# [Teks yang Disediakan]

━━━━━━━━━━━━━━━━

Mungkin ini kisah tentang akibat
chauvunisme di kalangan anak-anak.
Chauvunisme adalah sebuah paham membanggakan ras, ideologi, serta identitas sosial secara berlebihan. Entah siapa yang memulai, saya atau dia. Semuanya terjadi begitu saja, mengalir, dan membekas pada diri bertahun-tahun.
Denpasar 1991Pada awalnya, menjadi seorang Sunda muslim di Denpasar yang mayoritas Hindu terasa amat biasa. Internalisasi keislaman memang ditanamkan ketat. Masa Taman Kanak-kanak saya habiskan di TK Aisyiyah yang tentu seluruh siswanya muslim. Setiap
ba’da subuh dan
ba’da maghrib saya dan teman-teman lainnya belajar mengaji Al Quran dan pelajaran keislaman lainnya di masjid dekat rumah. Dari pengajian itulah saya mulai mengerti bahwa orang-orang Hindu dikategorikan kafir dan ahli neraka. Stigma tentang Hindu mulai tertanam halus. Ada kebencian yang aneh tertanam dalam diri. Belum lagi tetangga Hindu sekitar rumah kesehariannya hanya mabuk, berjudi, dan
tajen di sekitar gardu yang biasa dijadikan Pos Ronda malam. Bukannya menjadi tempat paling menenangkan, melewati gardu itu selalu menyeramkan baik siang ataupun malam.
Denpasar 1993Kebencian itu semakin terpupuk setelah saya memasuki Sekolah Dasar. Saya bersekolah di SDN 2 Pemecutan yang waktu itu satu lingkungan dengan SDN 9 Pemecutan. Dari dua sekolah itu, hanya 11 siswa muslim. Menjadi minoritas ternyata mulai takmenyenangkan. Saat kelas 1 saya duduk di bangku paling depan, berhadapan dengan meja guru. Itu berarti saya berhadapan dengan canang dan dupa. Di benak terpikir bahwa asap dupa itu akan berefek negatif secara spiritual pada diri saya. Dengan pemahaman keislaman yang terbatas, saya melapor kepada ibu. Esoknya ibu datang ke sekolah dan meminta kepada wali kelas agar posisi duduk saya dipindahkan. Akhirnya, teman sebangku saya berpindah duduk di depan
dupa dan
canang tersebut.

━━━━━━━━━━━━━━━━

# [Data yang Diberikan]

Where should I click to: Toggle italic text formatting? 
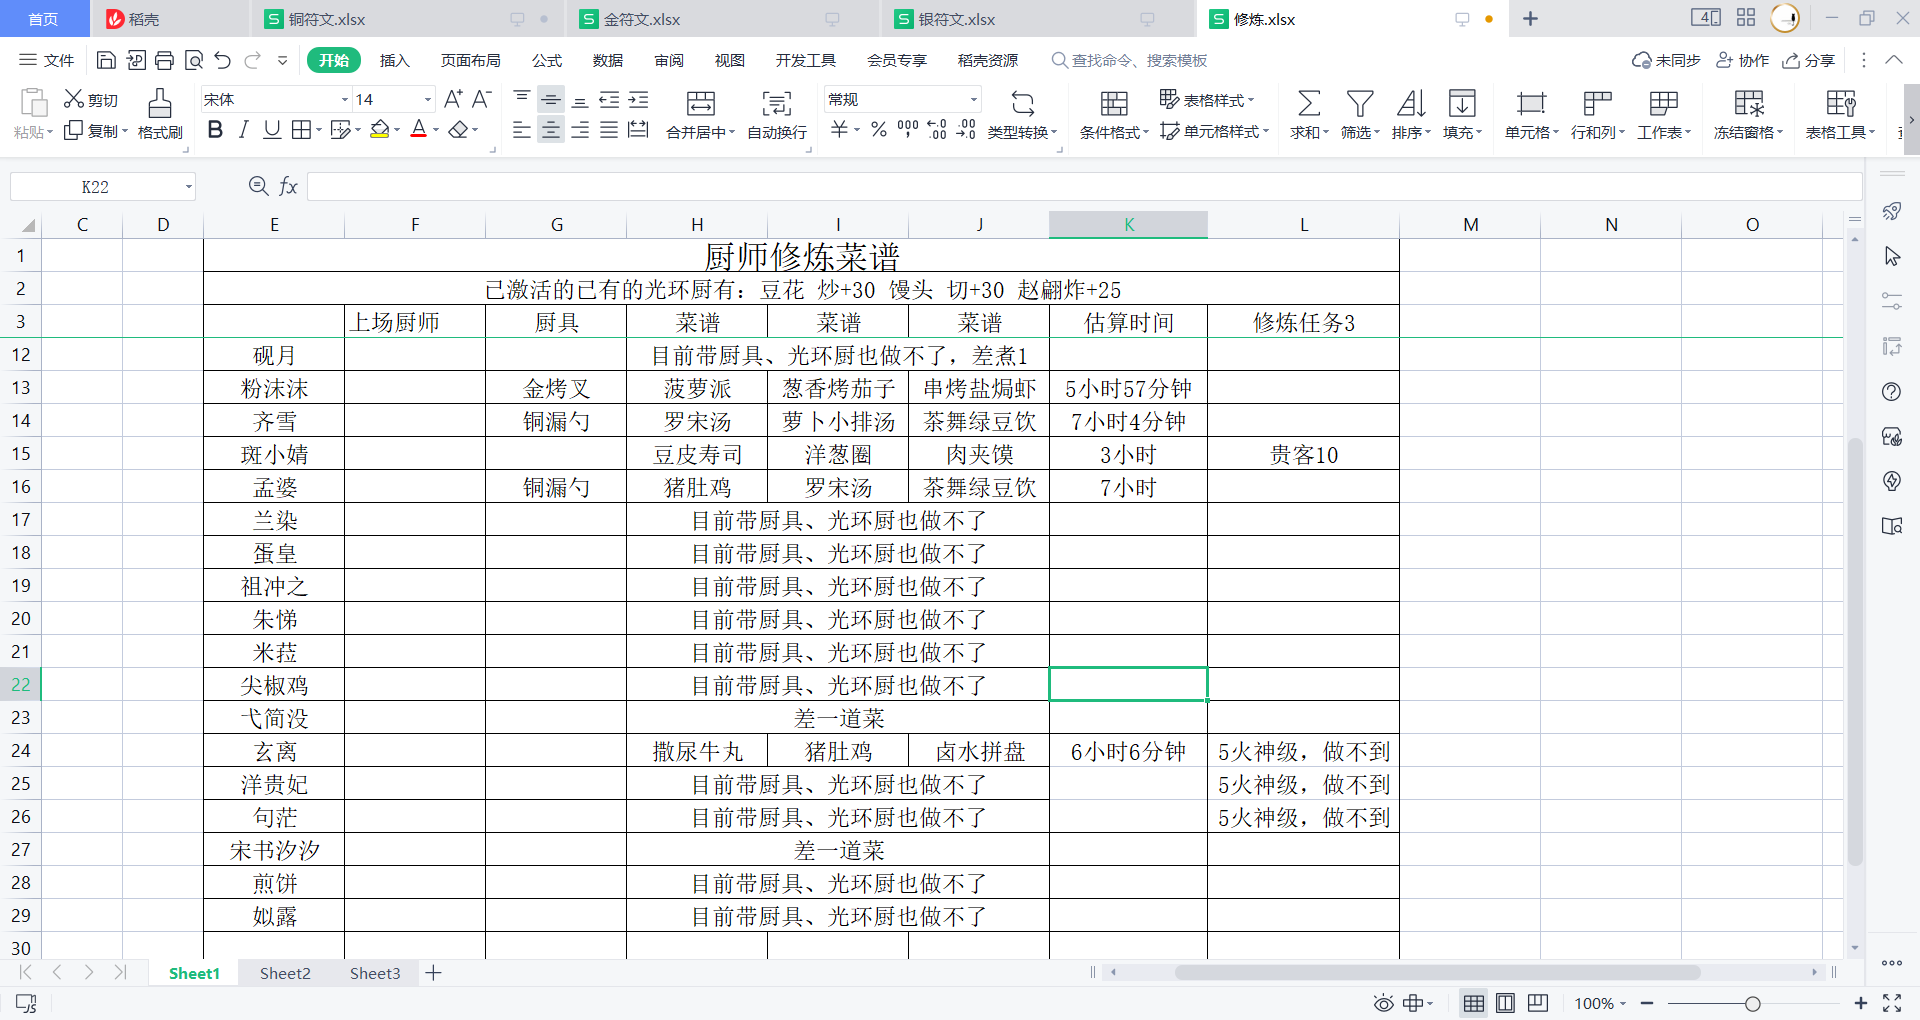pos(243,130)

━━━━━━━━━━━━━━━━

# [Yang Harus Dilakukan]
Kutip dengan persis bagian teks mulai dari "Chauvunisme adalah sebuah" sampai dengan "pada diri bertahun-tahun.", termasuk kata-kata terakhir itu. Kerjakan hanya dengan berpegang pada teks yang disediakan.

# [Jawaban Latihan]
Chauvunisme adalah sebuah paham membanggakan ras, ideologi, serta identitas sosial secara berlebihan. Entah siapa yang memulai, saya atau dia. Semuanya terjadi begitu saja, mengalir, dan membekas pada diri bertahun-tahun.